- Etymology: In honour of Arthur Holroyd

Location
- Country: Australia
- State: Queensland
- Region: Far North Queensland

Physical characteristics
- Source: McIlwraith Range
- • location: below Mount White
- • elevation: 187 m (614 ft)
- Mouth: Gulf of Carpentaria
- • location: Kulinchin Outstation
- • coordinates: 14°09′54″S 141°35′44″E﻿ / ﻿14.16500°S 141.59556°E
- • elevation: 0 m (0 ft)
- Length: 325 km (202 mi)
- Basin size: 10,286 km^{2} (3,971 sq mi)
- • average: 57 m^{3}/s (2,000 cu ft/s)

Basin features
- • right: Kendall River

= Holroyd River =

River in Far North Queensland, Australia

The Holroyd River is a river on the Cape York Peninsula in Far North Queensland, Australia.

==Course and features==
The headwaters of the river rise south of Mount White in the McIlwraith Range in the Great Dividing Range. It then flows westwards forming a series of braided channels and continuing through the uninhabited country until merging with the Kendall river near the Kulinchin Outstation and discharging into the Gulf of Carpentaria. The river is joined by eight tributaries including the Kendall River, Sandlewood Creek, Station Creek, Potlappa Creek, The Big Spring, First Spring, Christmas Creek and the Kendle River.

The catchment area of the creek occupies an 10286 km2 of which an area of 60 km2 is composed of estuarine wetlands. A variety of landscapes are found within the catchment including tropical savannah woodlands, open grasslands, beach ridges, wetlands and paperbark stands.

The river has a mean annual discharge of 1799 GL.

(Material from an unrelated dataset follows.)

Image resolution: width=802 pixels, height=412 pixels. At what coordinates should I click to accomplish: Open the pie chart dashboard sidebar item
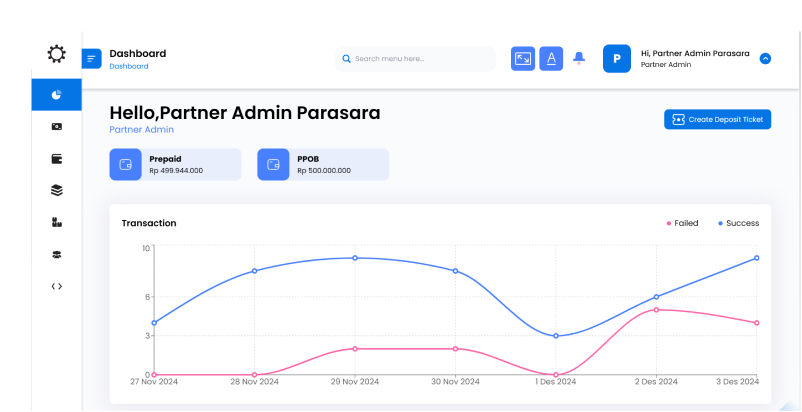click(x=57, y=95)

The river was named in 1864 by the pastoralist Francis Lascelles Jardine after the explorer, doctor and politician Arthur Todd Holroyd.

The traditional owners of the area are the Wik, Bakanh, Thaayorre and Kaanju peoples who inhabited the drainage basin for thousands of years.

Kugu-Muminh is one of the traditional languages which includes the landscape within the local government boundaries of the Cook Shire.